+++ Vorliegende Daten +++

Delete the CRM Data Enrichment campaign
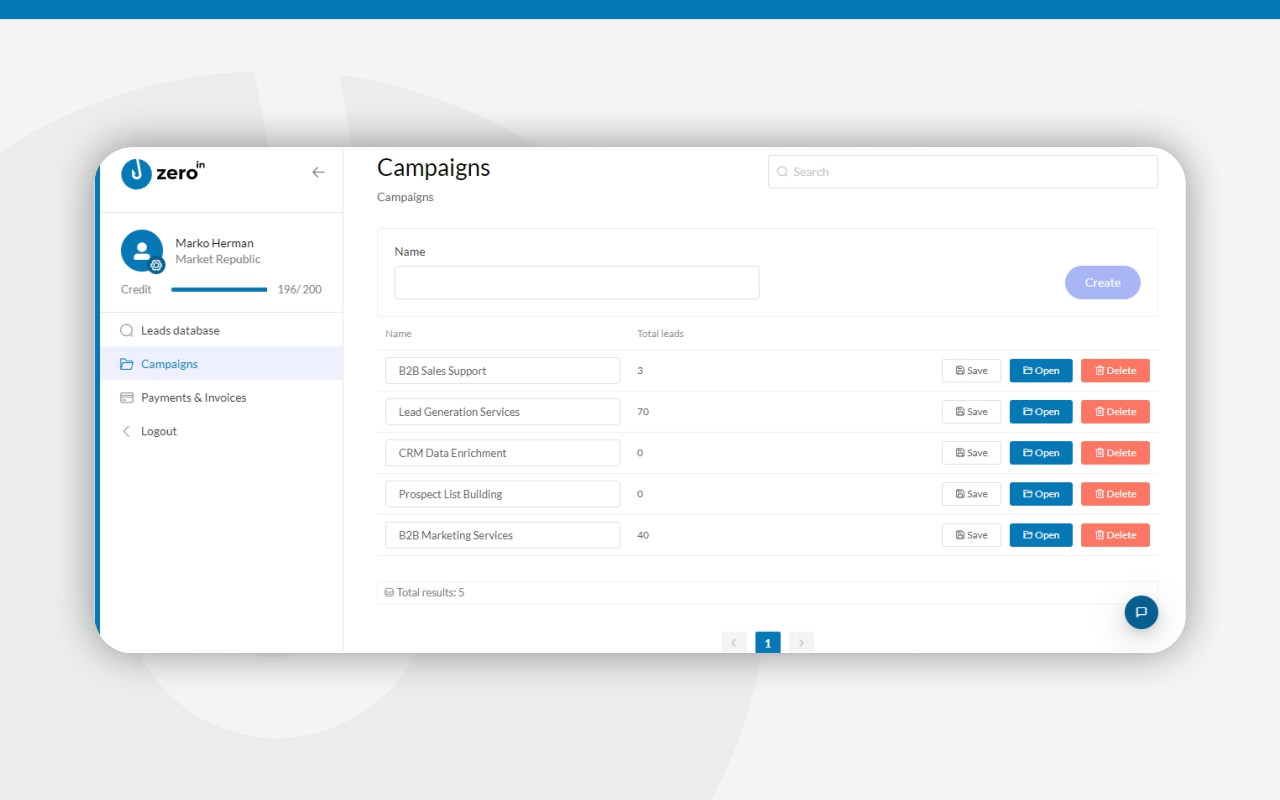1280x800 pixels. tap(1115, 453)
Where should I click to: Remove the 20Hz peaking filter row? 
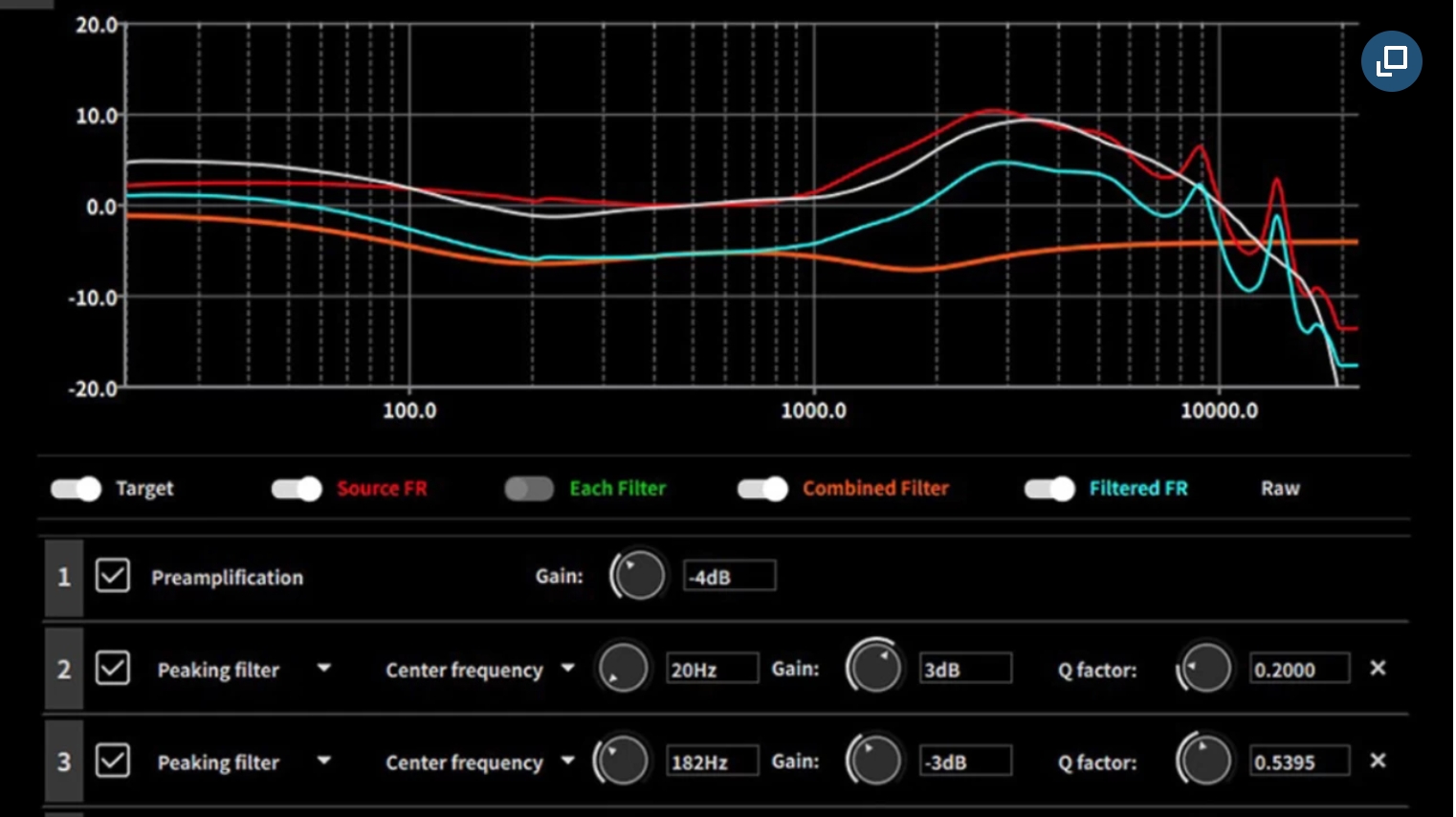[1377, 669]
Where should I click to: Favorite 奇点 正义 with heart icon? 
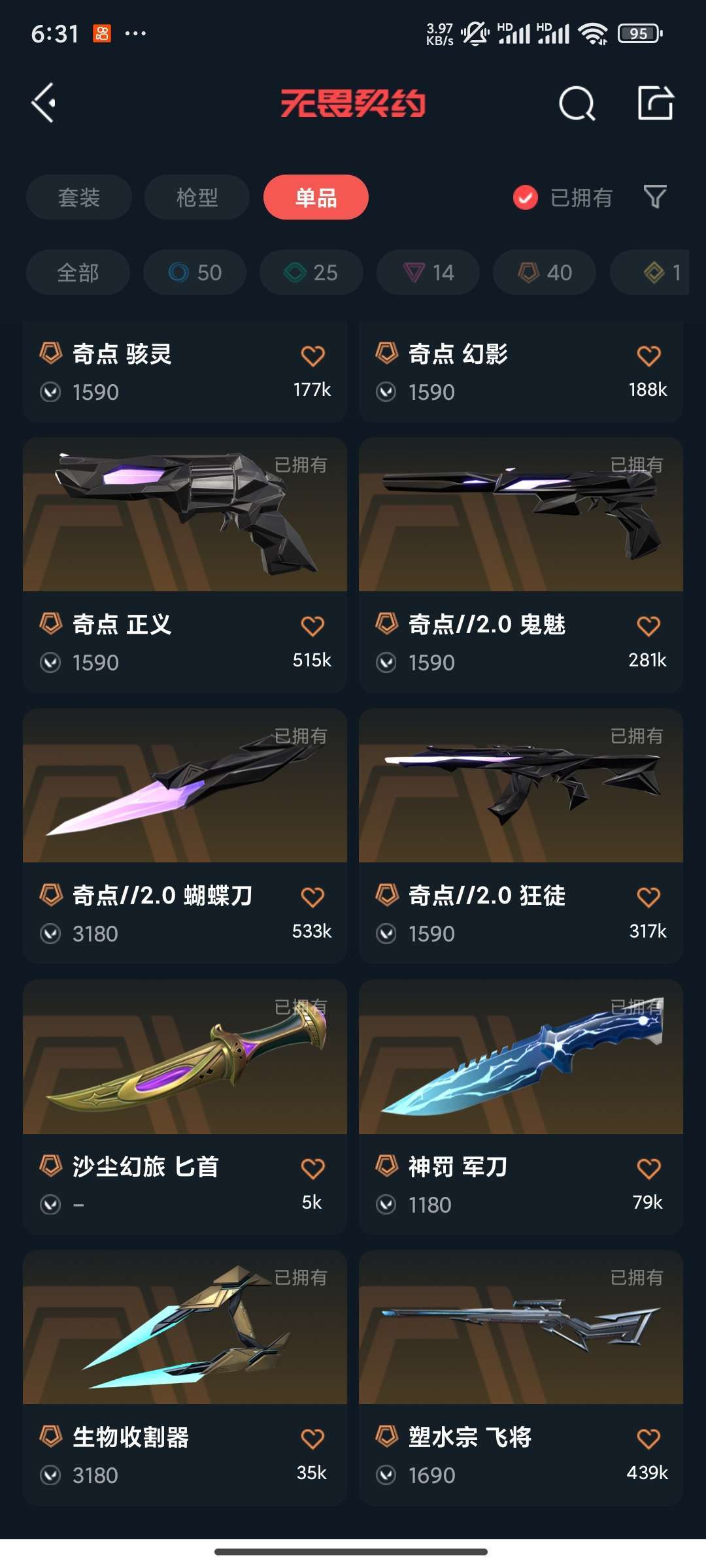[312, 626]
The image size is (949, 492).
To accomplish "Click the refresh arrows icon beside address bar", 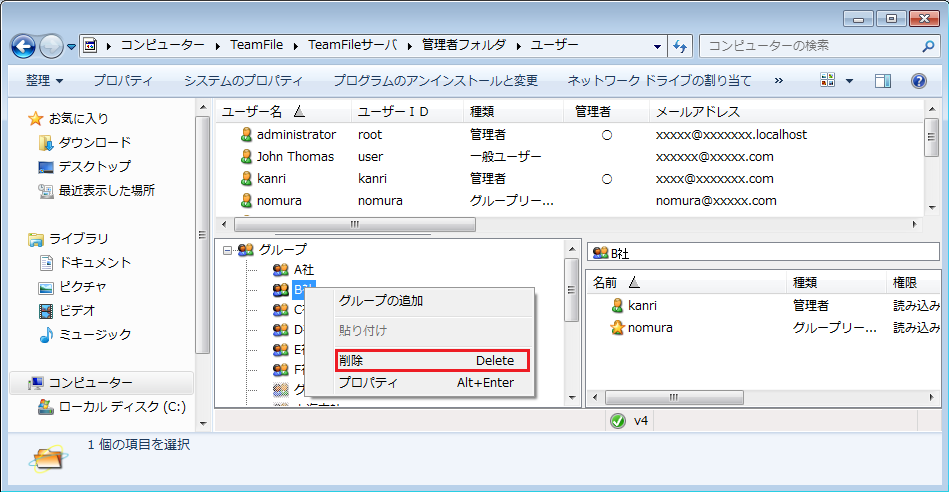I will [x=681, y=46].
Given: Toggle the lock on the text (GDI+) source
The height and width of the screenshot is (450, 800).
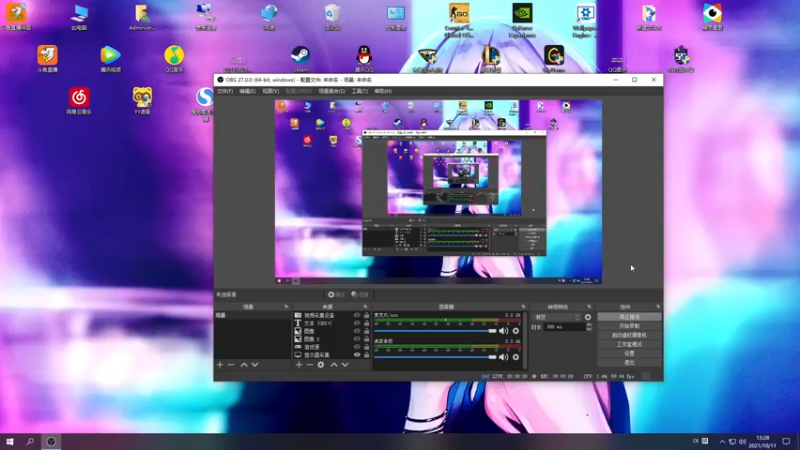Looking at the screenshot, I should pyautogui.click(x=367, y=323).
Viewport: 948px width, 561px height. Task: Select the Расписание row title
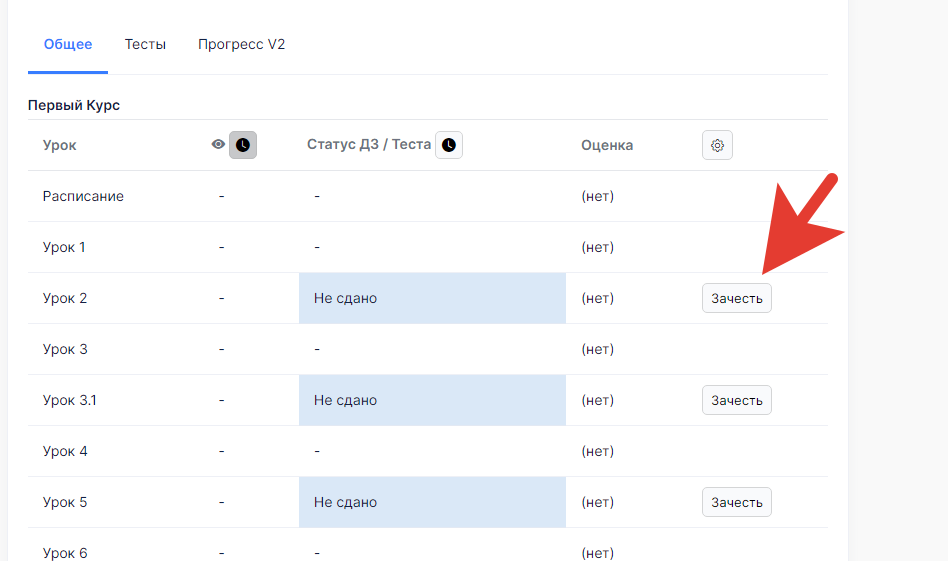[x=83, y=196]
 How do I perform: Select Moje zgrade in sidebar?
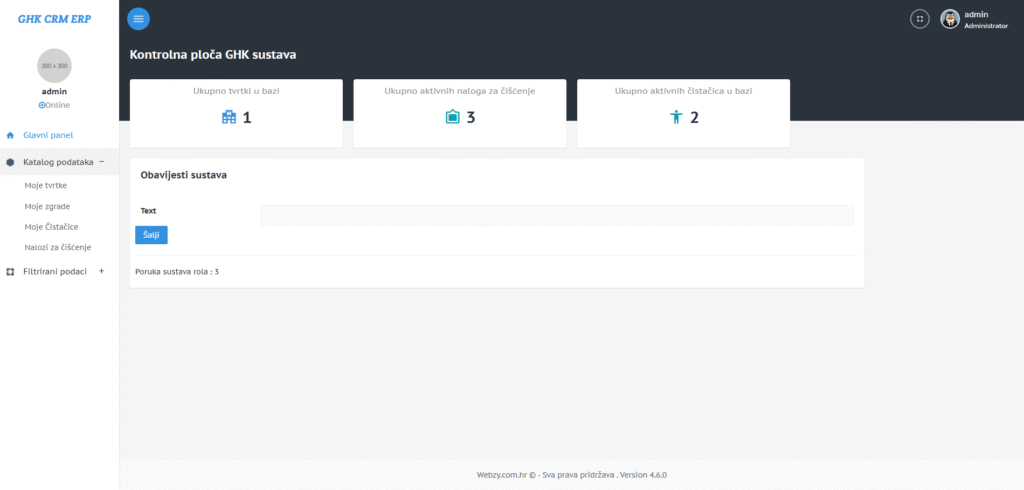(x=47, y=206)
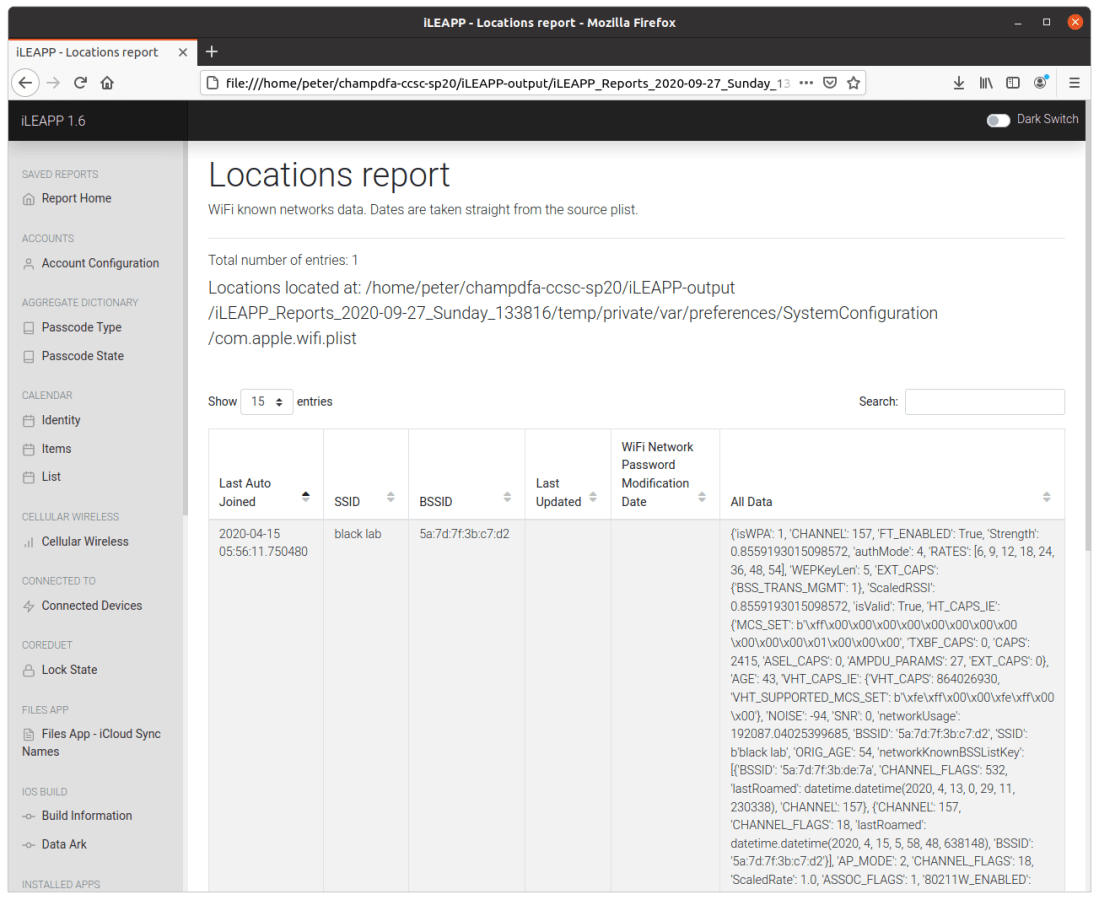Bookmark this page with the star icon
1099x900 pixels.
[853, 83]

+++

● Zu erledigen: Gib die Daten von der Zeile mit „Given: Toggle the“ bis zum Ende erneut wieder und benenne dabei „sidebar“ in „side panel“ um, während alles Übrige unverändert bleibt. Lass die Bilder in deiner Antwort weg.

● Lösung:
Given: Toggle the lock on the text (GDI+) source
The height and width of the screenshot is (450, 800).
Looking at the screenshot, I should pyautogui.click(x=367, y=323).
Viewport: 948px width, 561px height. Task: Select the Расписание row title
[x=83, y=196]
 How do I perform: Select Moje zgrade in side panel?
(x=47, y=206)
Bookmark this page with the star icon
1099x900 pixels.
[853, 83]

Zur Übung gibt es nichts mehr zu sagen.